SAN FRANCISCO - Emirates Team New Zealand beat billionaire Larry Ellison's Oracle Team USA in the first race in the final series of the 34th America's Cup sailing regatta on Saturday on San Francisco Bay.
In the first of two races on Saturday, which kicked off a best-of-17 final series to win the Cup, the two teams' catamarans nearly collided on several occasions as they crisscrossed the bay. New Zealand was slightly ahead at the start and was passed by Oracle for a short time before regaining its lead and winning the race.
It was the first neck-and-neck race in the regatta after two months of relatively tame qualifying matches easily dominated by the Kiwis.
The final series of matches is culmination of a regatta plagued by controversies including cheating by Oracle, dangerous catamarans, a fatal accident and accusations of mismanagement.

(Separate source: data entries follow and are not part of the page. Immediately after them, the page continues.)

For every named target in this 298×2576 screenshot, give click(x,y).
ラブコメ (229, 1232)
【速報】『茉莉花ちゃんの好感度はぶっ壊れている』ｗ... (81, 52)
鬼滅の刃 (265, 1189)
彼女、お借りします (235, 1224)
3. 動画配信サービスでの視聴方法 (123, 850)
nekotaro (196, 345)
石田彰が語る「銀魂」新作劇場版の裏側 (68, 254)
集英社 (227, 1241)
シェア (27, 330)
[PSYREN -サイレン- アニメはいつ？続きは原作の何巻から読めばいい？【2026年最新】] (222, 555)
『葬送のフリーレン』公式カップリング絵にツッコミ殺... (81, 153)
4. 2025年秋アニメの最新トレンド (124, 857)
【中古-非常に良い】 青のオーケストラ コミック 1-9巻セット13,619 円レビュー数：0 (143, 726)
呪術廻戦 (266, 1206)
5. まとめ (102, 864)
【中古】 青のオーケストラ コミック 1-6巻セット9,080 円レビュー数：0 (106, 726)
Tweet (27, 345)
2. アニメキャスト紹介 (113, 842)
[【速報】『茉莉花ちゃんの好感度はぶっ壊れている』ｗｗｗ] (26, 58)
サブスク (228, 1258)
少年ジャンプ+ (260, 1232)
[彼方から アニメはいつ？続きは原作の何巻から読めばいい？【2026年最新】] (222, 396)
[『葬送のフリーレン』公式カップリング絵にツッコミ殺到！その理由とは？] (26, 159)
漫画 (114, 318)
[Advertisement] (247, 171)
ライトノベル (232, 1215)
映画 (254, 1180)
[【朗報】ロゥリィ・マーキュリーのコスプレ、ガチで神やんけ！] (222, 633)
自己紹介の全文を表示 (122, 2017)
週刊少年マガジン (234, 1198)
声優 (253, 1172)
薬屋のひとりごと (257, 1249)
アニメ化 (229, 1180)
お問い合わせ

The latest setback came on Tuesday, when an international jury docked Oracle two points and kicked three team members out of the event for adding illegal weight to boats used in a previous preparatory Cup competition.
The penalties, unprecedented in the history of the 162-year-old event, are a big boost for New Zealand, which demolished other would-be challengers in qualifying races in July and August.
Bookmakers see the Kiwis as favorites to take the America's Cup from Oracle although, in a twist of fate, they are now up against one of their country's most accomplished sailors.
Due to the penalty, Oracle needs to win 11 races to retain the Cup, while New Zealand only needs to win a total of nine. Oracle is also sailing without a key crew member, Dirk de Ridder, a 40-year-old Dutchman who was banished from the event for his role in the weight scandal.
The debacle first came to light in July, when 45-foot Oracle catamarans that had been used for a regatta known as the America's Cup World Series of Racing - and were raced again last week in a youth competition - were found to have illegal bags of lead and resin wedged into their frames. Adding weight can help improve the yachts' stability.
In most countries, sailboat racing is a niche sport, and this year's America's Cup so far has done little to change that. Ellison, who won the cup in 2010, and with it the right to set the rules for this year's races, hoped to make the competition more accessible to everyday sports fans with super-fast, high-tech 72-foot boats called AC72s sailing close to shore on the picturesque Bay.